§ **Stored items**
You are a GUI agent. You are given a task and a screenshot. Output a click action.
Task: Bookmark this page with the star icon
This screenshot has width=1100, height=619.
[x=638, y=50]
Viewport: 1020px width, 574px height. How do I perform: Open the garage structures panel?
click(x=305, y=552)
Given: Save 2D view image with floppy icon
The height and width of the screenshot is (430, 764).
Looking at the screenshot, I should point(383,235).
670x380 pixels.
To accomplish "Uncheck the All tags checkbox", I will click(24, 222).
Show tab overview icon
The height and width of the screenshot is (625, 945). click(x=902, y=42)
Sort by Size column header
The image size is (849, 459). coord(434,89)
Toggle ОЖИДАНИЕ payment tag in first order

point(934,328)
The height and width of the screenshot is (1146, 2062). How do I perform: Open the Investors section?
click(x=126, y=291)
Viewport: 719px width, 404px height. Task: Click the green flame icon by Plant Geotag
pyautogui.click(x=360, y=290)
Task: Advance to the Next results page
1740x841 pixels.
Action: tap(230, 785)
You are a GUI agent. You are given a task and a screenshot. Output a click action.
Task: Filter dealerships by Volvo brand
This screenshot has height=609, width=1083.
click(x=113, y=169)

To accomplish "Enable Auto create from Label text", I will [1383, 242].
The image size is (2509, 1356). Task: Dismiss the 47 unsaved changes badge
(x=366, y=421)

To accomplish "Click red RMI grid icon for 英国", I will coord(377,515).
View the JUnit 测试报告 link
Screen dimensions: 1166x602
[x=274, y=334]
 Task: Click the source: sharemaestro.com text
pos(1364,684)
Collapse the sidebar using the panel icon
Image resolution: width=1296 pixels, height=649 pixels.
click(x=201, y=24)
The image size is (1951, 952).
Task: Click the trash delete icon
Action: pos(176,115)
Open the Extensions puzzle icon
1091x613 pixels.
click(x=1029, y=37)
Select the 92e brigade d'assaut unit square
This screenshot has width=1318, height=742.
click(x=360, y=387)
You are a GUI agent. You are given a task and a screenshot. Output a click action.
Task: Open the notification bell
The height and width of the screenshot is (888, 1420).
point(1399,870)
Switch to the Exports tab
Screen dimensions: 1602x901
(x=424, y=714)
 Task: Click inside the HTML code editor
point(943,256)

§ **PROBLEM REQUIREMENTS**
Transcribe every entry exactly as it reads.

§ **ANSWER SPACE**
You are a GUI agent. You are given a task and a screenshot. Output a click action.
Task: Bookmark this page with the star icon
This screenshot has width=1100, height=619.
[x=638, y=50]
Viewport: 1020px width, 574px height. How do I perform: Open the garage structures panel?
click(x=305, y=552)
Given: Save 2D view image with floppy icon
The height and width of the screenshot is (430, 764).
Looking at the screenshot, I should point(383,235).
670x380 pixels.
To accomplish "Uncheck the All tags checkbox", I will click(24, 222).
Show tab overview icon
The height and width of the screenshot is (625, 945). click(x=902, y=42)
Sort by Size column header
The image size is (849, 459). coord(434,89)
Toggle ОЖИДАНИЕ payment tag in first order

point(934,328)
The height and width of the screenshot is (1146, 2062). How do I perform: Open the Investors section?
click(x=126, y=291)
Viewport: 719px width, 404px height. Task: Click the green flame icon by Plant Geotag
pyautogui.click(x=360, y=290)
Task: Advance to the Next results page
1740x841 pixels.
Action: tap(230, 785)
You are a GUI agent. You are given a task and a screenshot. Output a click action.
Task: Filter dealerships by Volvo brand
This screenshot has height=609, width=1083.
click(x=113, y=169)

To accomplish "Enable Auto create from Label text", I will [1383, 242].
The image size is (2509, 1356). Task: Dismiss the 47 unsaved changes badge
(x=366, y=421)

To accomplish "Click red RMI grid icon for 英国", I will coord(377,515).
View the JUnit 测试报告 link
Screen dimensions: 1166x602
[x=274, y=334]
 Task: Click the source: sharemaestro.com text
pos(1364,684)
Collapse the sidebar using the panel icon
Image resolution: width=1296 pixels, height=649 pixels.
click(x=201, y=24)
The image size is (1951, 952).
Task: Click the trash delete icon
Action: pos(176,115)
Open the Extensions puzzle icon
1091x613 pixels.
click(x=1029, y=37)
Select the 92e brigade d'assaut unit square
This screenshot has width=1318, height=742.
click(x=360, y=387)
You are a GUI agent. You are given a task and a screenshot. Output a click action.
Task: Open the notification bell
The height and width of the screenshot is (888, 1420).
point(1399,870)
Switch to the Exports tab
Screen dimensions: 1602x901
(x=424, y=714)
 Task: Click inside the HTML code editor
point(943,256)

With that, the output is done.